═════ Dataset records ═════

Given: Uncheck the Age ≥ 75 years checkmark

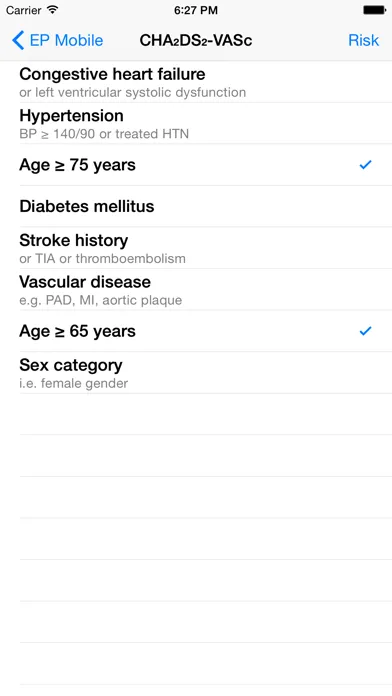Looking at the screenshot, I should [365, 165].
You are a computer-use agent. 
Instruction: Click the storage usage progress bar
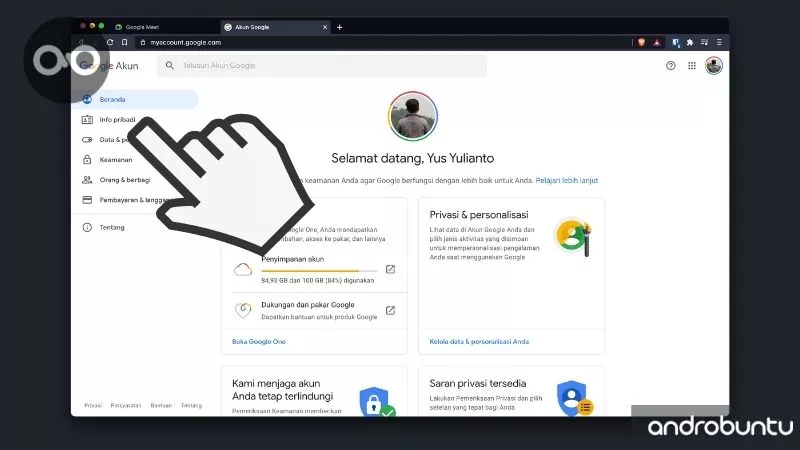point(318,270)
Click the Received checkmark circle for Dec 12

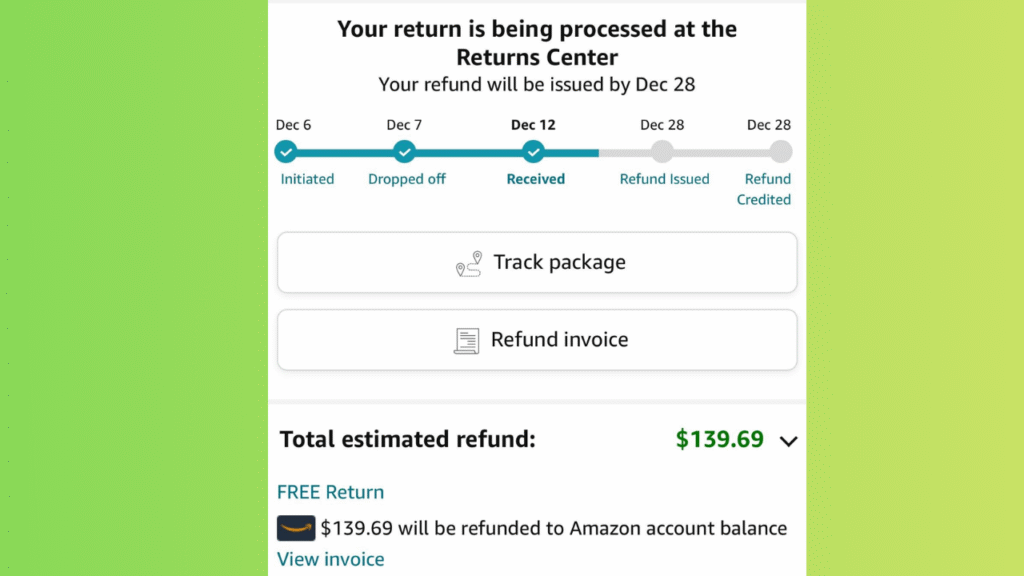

═════

Task prompt:
Rewrite the data above as a Markdown table with the columns Row and Text, giving each nonblank line its own numbered row. Leave the pictures out of the table.

Answer for the task:
| Row | Text |
|---|---|
| 1 | Given: Uncheck the Age ≥ 75 years checkmark |
| 2 | Looking at the screenshot, I should [365, 165]. |
| 3 | You are a computer-use agent.  |
| 4 | Instruction: Click the storage usage progress bar |
| 5 | point(318,270) |
| 6 | Click the Received checkmark circle for Dec 12 |